Organizations as Machines: As Flawed as the People Operating them

Organizations, especially in a bureaucratic sense, seem to be faceless and machine-like. When one images how the IRS processes tax returns, one might imagine a huge robotic, emotionless, Ford Factory-like production line of paper pushers in suits. It is like a machine in its operation, but just as Bolman and Deal explains in Reframing Organizations, organizations can be ambiguous and prone to very human-like errors. These organizations are made of numerous individuals all prone to human-error, cognitive bias, and faulty communication and information. 

David Hume, my favorite philosopher, loved to touch on and “expose the limitations of reason, and to explain how we make the judgement we do” by insisting that even though people seem to be using reason to support our decisions, we are really making judgments that are “ultimately founded only in human sentiment” (Honderich, 377). In similar fashion, my favorite public administration author Herbert Simon insisted that humans operate on “bounded rationality” where he studied the “limits of rationality on a systematic and empirical basis” and found that there are “inexorable limits of human nature” (Fry & Raadschelders, 293-294). Simon described two types of psychological models: the Economic Man, and the Satisfacing Man. The former model has complete knowledge in a given situation, knows all possible consequences and alternatives, and has all required skills to complete the actions needed. Of course, there is no such person as the Economic Man. The Satisfacing Man is more realistic: one that does not, or rather cannot, consider all possible alternatives and cannot possibly have all the information necessary to make the absolute best decision. The latter of the models is the one where most operate – not because people are incompetent, but have fundamental human flaws. And it should be made clear: the Satisficing Man does not make decisions purposefully uninformed, but they assume they have all the information they need and are acting rationally. Additionally, people have innate limitations on their processing capacity, cognitive economizing (using “rules of thumb”), and natural cognitive biases (Bolman and Deal, 36). It is this gap in rationality (or “bounded rationality”) that people make mistakes and make organizations fallistic, ambiguous, and faulty.

Bolman and Deal (2017) explain how smart people do really dumb things and make bad decisions. This is a common phenomena. Founder of the Skeptic Society, Micheal Shermer was asked why smart people do and believe foolish things and answered, “Smart people believe weird things because they are skilled at defending beliefs they arrived at for non-smart reasons” (Shermer, 2002). A perfect answer to what happened just last month in my organization. In this situation, one department wanted to use this year’s fund next year, but because of accrual accounting, that cannot happen. Our office argued and argued but it seem impossible because they were so damn good defending their position! They were doing mental gymnastics to ensure this department could use their funds how they wanted. It was eventually escalated and settled by the Controller but one can easily see how, even for smart people, these limitations within human nature can affect anyone, even really smart people.

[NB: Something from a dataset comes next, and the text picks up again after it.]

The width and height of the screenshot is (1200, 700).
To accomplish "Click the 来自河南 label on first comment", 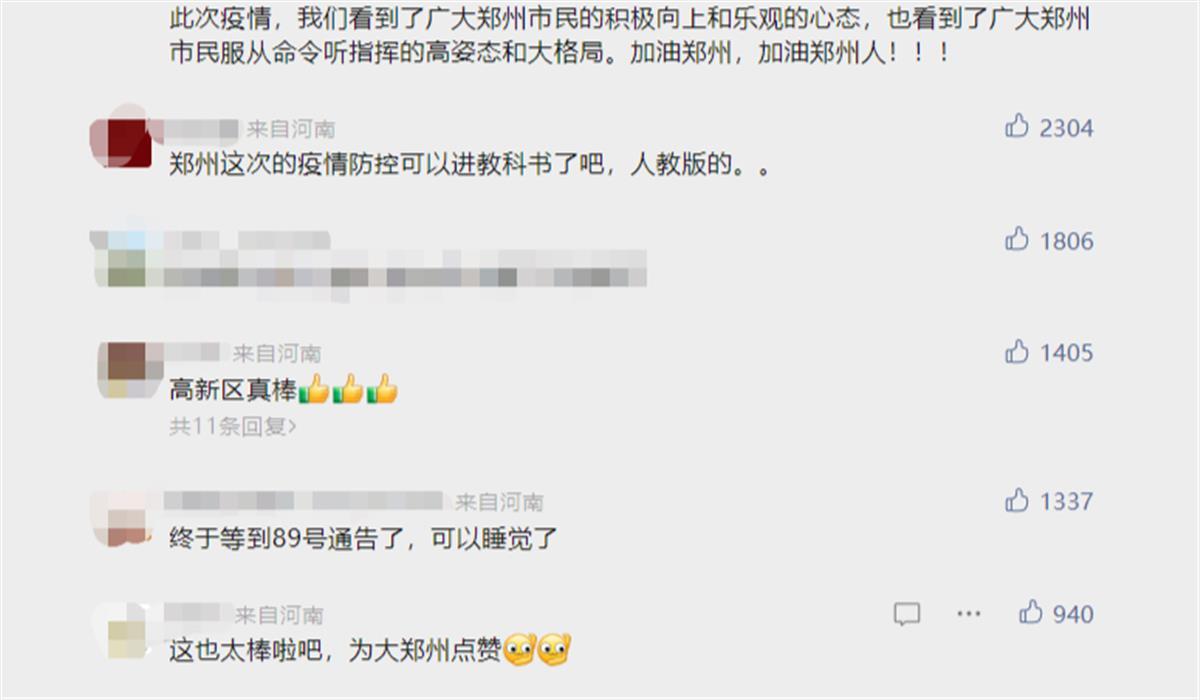I will click(x=291, y=129).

In a similar vein, our departments works with every other department on campus and must coordinate accordingly. But each department operate in a “dense fog that shrouds what happens from day to day” and it is often difficult to “get the facts and even harder to know what they mean or what to do about them” (Bolman and Deal, 32). And on top of that, cognitive biases create ambiguity in an organization by assuming one department is doing what you want them to. Well, our department’s travel card processes often have to coordinate with the university purchase card and balance dates, rules, and software. These issues lead to confusion, errors, and leaves plenty of room for administrators to assume processes are the same. 

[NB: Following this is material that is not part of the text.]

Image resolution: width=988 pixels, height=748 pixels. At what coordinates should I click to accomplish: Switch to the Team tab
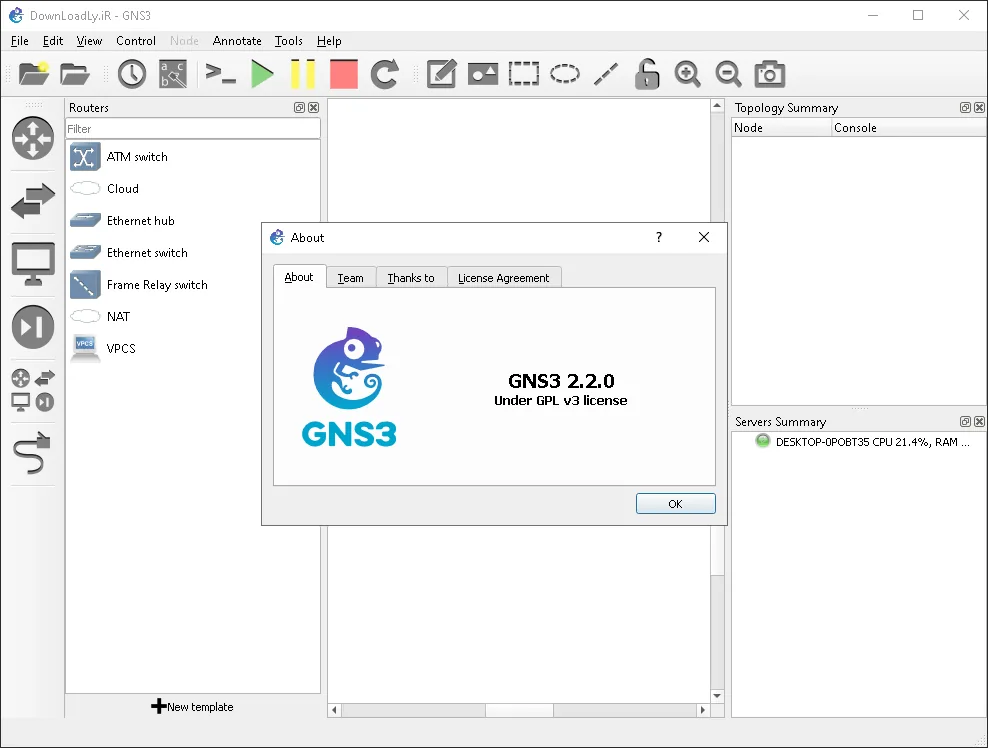(350, 278)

These problems, in the cases I spoke of above and in other cases, are unavoidable when dealing with people but are becoming predictable and more anticipated with technology and AI. The organization as a machine metaphor is useful in that organizations are not perfect or flawless. They, too have ineffective parts making confusing and irrational decisions and should be assumed to be just as flawed as those operating in them.

References

Bolman, L. G. and Terrence E. Deal. Reframing Organizations. 6th ed. Hoboken, NJ: John Wiley and Sons, 2017.

Fry, B. R., and Jos C. N. Raadschelders. Mastering Public Administration: From Max Weber to Dwight Waldo. Los Angeles: Sage, 2014.

Honderich, T. (1995). The Oxford Companion to Philosophy. Oxford: Oxford University Press.